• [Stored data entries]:
§ §
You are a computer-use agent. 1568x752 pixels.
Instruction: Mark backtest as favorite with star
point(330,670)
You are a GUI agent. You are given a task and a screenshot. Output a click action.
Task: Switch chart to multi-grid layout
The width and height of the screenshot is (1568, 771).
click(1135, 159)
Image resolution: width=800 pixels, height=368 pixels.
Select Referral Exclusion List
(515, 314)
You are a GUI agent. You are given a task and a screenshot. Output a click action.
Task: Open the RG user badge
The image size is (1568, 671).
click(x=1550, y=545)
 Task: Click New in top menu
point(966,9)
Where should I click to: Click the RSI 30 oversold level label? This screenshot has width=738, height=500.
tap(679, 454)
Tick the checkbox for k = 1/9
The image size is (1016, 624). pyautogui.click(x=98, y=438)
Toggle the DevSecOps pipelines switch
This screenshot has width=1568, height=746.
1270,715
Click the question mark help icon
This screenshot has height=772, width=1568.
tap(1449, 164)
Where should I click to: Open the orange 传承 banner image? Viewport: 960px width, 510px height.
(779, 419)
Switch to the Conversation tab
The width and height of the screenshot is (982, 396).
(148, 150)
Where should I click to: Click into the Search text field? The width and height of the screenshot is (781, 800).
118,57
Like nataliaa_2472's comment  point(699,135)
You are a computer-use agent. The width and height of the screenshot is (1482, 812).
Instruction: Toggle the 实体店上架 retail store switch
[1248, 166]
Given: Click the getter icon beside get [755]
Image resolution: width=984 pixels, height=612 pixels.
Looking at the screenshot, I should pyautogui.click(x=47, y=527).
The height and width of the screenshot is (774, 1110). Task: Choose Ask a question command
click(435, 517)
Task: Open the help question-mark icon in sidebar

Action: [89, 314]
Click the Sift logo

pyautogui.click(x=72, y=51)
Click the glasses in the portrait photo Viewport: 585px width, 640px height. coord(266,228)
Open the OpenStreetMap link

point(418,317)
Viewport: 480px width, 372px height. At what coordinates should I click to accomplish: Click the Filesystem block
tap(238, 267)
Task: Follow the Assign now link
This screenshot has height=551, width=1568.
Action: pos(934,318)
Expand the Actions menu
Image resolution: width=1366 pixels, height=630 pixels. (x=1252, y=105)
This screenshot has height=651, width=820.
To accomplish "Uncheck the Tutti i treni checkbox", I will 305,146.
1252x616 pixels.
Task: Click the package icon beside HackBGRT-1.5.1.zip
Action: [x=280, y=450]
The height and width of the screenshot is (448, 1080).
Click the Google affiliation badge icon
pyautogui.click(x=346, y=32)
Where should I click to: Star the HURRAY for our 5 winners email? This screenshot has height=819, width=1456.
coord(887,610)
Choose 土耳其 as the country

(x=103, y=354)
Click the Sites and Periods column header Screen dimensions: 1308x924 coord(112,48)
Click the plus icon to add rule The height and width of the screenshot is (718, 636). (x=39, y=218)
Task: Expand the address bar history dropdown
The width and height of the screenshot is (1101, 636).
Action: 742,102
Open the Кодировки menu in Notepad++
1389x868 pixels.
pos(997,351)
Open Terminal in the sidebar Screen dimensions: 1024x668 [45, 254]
§ §
Scan the records above for the word "dimensions" and return every line where it occurs.

• [EXERCISE SOLUTION]:
Click the Sites and Periods column header Screen dimensions: 1308x924 coord(112,48)
Open Terminal in the sidebar Screen dimensions: 1024x668 [45, 254]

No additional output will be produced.